Required action — Look through the material below. Copy every line with the string "beside" in it.

Entries shown —

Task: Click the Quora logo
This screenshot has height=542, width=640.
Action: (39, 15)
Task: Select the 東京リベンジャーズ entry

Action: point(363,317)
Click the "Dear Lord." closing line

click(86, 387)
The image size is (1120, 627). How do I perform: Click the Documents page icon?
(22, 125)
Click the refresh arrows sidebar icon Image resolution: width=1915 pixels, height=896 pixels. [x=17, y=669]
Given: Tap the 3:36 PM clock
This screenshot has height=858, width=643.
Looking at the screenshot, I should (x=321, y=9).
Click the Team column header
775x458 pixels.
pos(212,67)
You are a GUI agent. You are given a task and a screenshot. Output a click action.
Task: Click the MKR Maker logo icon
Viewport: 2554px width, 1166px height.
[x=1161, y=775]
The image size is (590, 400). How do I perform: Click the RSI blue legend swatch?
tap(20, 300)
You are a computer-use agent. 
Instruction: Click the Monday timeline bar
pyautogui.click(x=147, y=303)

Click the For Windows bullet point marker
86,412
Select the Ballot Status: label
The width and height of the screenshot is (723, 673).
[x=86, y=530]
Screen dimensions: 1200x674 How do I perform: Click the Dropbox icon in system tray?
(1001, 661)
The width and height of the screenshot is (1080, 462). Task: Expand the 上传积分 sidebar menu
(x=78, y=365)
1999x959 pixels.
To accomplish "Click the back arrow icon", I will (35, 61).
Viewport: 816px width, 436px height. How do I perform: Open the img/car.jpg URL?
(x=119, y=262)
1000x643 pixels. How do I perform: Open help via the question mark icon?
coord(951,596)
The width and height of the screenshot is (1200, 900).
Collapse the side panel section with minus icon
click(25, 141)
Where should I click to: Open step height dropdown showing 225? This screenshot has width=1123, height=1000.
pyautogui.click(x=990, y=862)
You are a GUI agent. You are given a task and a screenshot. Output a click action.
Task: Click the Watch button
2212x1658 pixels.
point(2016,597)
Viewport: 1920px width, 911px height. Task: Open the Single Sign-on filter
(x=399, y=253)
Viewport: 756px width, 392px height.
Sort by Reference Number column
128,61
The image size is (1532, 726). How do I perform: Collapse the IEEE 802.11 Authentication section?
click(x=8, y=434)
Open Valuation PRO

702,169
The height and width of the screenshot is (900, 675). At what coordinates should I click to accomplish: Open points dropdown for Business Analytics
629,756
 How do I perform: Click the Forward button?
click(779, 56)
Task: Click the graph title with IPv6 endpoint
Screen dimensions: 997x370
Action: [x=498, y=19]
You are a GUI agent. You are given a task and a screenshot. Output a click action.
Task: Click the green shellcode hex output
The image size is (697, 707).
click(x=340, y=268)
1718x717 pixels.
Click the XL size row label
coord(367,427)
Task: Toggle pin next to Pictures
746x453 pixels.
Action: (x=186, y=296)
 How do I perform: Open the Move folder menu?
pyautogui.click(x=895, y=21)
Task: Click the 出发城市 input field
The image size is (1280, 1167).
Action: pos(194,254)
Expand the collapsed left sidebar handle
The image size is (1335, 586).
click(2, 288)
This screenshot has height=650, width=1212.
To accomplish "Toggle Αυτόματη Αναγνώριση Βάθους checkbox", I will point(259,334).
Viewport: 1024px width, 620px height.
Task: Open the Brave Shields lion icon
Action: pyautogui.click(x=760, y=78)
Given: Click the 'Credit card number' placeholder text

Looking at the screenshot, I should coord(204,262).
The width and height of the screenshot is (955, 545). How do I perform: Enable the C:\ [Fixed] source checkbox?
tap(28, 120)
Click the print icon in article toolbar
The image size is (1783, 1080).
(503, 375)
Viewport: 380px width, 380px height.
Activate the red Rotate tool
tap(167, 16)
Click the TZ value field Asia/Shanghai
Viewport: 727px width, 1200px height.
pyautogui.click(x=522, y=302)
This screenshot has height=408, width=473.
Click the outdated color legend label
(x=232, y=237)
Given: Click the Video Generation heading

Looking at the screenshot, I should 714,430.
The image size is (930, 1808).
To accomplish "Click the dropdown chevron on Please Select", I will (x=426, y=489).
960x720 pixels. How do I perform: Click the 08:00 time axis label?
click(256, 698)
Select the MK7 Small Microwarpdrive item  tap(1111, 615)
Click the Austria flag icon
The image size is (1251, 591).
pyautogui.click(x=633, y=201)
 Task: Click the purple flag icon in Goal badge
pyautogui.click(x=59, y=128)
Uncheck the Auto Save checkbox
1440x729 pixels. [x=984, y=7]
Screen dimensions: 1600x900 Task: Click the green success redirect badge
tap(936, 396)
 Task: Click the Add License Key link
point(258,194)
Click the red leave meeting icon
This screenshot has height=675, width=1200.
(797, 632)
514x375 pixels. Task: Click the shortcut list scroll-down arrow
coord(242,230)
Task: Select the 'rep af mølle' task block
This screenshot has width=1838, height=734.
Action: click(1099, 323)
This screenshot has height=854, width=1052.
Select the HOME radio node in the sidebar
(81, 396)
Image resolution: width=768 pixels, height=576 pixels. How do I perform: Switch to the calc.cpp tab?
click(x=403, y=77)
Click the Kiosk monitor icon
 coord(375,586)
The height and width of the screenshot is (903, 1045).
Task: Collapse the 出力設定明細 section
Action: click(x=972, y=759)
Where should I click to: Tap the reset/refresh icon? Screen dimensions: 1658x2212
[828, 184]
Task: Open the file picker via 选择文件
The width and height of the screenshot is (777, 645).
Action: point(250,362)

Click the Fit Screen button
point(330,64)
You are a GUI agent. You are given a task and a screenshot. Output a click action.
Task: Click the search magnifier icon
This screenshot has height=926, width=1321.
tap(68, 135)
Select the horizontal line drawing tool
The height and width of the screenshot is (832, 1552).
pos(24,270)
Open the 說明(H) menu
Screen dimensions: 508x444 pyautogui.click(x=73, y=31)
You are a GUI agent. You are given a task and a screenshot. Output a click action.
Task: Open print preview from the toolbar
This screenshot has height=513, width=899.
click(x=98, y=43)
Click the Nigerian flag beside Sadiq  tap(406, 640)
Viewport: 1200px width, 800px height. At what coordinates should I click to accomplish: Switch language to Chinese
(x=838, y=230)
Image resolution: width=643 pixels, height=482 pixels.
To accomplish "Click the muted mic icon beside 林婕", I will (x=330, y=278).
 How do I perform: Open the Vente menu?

Solution to this exercise —
Click the Nigerian flag beside Sadiq  tap(406, 640)
To accomplish "Click the muted mic icon beside 林婕", I will (x=330, y=278).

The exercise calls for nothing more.